Bu arada Guardian Gazetesi’nde konu ile ilgili ilginç bir iddia gündeme geldi: Çin’in aşıyı geciktirmesine bu anlaşmanın Türkiye tarafından Meclis’ten geçirilmemesi gösteriliyor.
Görüşümüzü yansıtalım:
Uygur Türkleri bizim için önemlidir ve namus meselesidir. Soydaşlarımıza karşı yılardır zulüm uygulanıyor. Aşı alımı başka, Uygur konusu başkadır. Bunları birbirinden ayrı tutmak gerekiyor. Aşı konusu tamamen ticari bir konu olarak değerlendirilmeli ve suçluların iadesi konusu ile karıştırılmamalıdır. Biz, eğer iddia doğruysa Türkiye’nin bu konuda dik durması gerektiği görüşündeyiz.
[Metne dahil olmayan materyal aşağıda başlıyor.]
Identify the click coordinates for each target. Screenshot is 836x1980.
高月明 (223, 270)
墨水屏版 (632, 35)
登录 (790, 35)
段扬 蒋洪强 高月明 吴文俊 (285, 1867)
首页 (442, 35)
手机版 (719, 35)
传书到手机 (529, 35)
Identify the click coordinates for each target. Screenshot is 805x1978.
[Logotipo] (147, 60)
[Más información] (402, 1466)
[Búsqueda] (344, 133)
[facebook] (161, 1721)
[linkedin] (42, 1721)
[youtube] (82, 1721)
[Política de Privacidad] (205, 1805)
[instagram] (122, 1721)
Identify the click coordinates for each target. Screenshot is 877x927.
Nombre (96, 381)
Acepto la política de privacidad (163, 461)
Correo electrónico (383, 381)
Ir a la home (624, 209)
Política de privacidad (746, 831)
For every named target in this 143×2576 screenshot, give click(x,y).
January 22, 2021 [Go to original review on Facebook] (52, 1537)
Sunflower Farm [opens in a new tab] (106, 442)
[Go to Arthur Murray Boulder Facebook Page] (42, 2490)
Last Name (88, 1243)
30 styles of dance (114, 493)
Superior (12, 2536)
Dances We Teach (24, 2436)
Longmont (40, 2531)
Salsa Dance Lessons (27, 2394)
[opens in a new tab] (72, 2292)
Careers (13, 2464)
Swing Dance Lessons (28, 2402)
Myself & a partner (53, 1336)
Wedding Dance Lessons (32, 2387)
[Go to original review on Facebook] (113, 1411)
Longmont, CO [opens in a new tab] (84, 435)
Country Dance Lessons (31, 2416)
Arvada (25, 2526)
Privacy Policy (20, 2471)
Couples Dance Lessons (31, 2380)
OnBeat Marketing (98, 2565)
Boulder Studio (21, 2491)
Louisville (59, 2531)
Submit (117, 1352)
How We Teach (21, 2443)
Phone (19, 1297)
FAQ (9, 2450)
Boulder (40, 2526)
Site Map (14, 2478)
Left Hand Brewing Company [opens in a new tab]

Kaldı ki, Uygur Türkleri konusu Cumhur İttifakının ortağı MHP’nin kırmızı çizgisidir.
Konu Meclis Genel Kuruluna geldiğinde MHP’nin bu konuda tavrı ne olur?
Bizi düşündüren bir başka konu da, medyamızın bu konudaki sessizliği olmuştur.
Geçenlerde Karar Gazetesi yazarı Mustafa Karaalioğlu bu konuyu gündeme taşıdı. Karaalioğlu’nun bu konudaki yazısından kısa bir alıntı yaptık:
“Çin’in Doğu Türkistan’daki Müslüman Uygurlar’a uyguladığı sistematik baskı ve zulüm dünyanın en önemli insan haklı meselelerinden birisidir. Çin hükümeti, öteden beri Uygur halkına karşı baskı uygulamaktadır ve baskılar son dönemde toplama kampları boyutuna ulaşmıştır. Yüzyıllardır şimdi bulundukları topraklarda yaşayan insanlar bugün artık modern zaman yöntemleriyle baskı altına alınıyor, takip ediliyor, sürülüyor, fişleniyor ve hatta yüz tanıma sistemleriyle arşivlenip terörist muamelesi görüyor. Bir mesele, İslam dünyası için bundan daha trajik olamazdı. Aynı zamanda Türkiye için de. Dahası… Batı kamuoyu ve sivil toplum örgütleri, dünyaca ünlü batılı markaların Doğu Türkistan’da baskı altındaki insanların çalıştığı fabrikalarda ürettiği ürünleri protesto ve boykot ettiler. Bu sayede birçok marka o bölgedeki üretimlerine son vermek zorunda kaldı. Yani dünya, Türk halkının soydaşlarıyla ve İslam ülkelerinin dindaşlarıyla dayanışma halindeyken Türkiye ve İslam coğrafyası sessizliğe gömülmüş durumdadır. Şimdi ise Türkiye ile Çin arasında suçluların iadesi anlaşması gündemi var. Zulmün zirveye çıktığı üç yıl öncesinde sessiz sedasız imzalanan anlaşma Çin parlamentosunda kabul edildi ve TBMM’de de kabul aşamasına geldi. Tasarı, Cumhurbaşkanı’nın imzasıyla Meclis’e gönderildi ve Meclis Dışişleri Komisyonu’nda bulunuyor. Dolayısıyla genel kurula inmesi, oylanması an meselesi. Bu metnin kabul edilmesi demek, zaten Çin rejiminin gözünde terörist olan Türkiye’ye canlarını kurtarmak için sığınmış ve halen vatandaşlık alamayan Uygur Türkleri’nin geri gönderilmesi yolunun ardına kadar açılması demektir. Bilmem söylemeye gerek var mı? Anlaşmanın kesinlikle onaylanmaması ve gündemden kaldırılması gerekir. Hükümet zaten duyarsız kaldığı bu meselede dünyanın gerisine düşecek bir noktaya gerilememelidir. Aksi takdirde tarihe mal olacak bir yanlış ve uzun yıllar silinmeyecek bir ayıba imza atılmış olur. Mağdur, mazlum ve baskı altındaki haklarla dayanışma sözleri de anlamını yitirir. Hükümet bugüne kadar Çin’in Uygurlara zulmü konusunda sessiz, kararsız, hatta aciz kaldı ama şimdi gündem olan konu daha büyük önem arzediyor. Türkiye’yi bu haksızlığın parçası, ortağı yapacak bir zemin hazırlıyor. “
Uygur Türkleri konusu öyle görünüyor ki daha çok gündemde kalacak ve baş ağrıtacaktır.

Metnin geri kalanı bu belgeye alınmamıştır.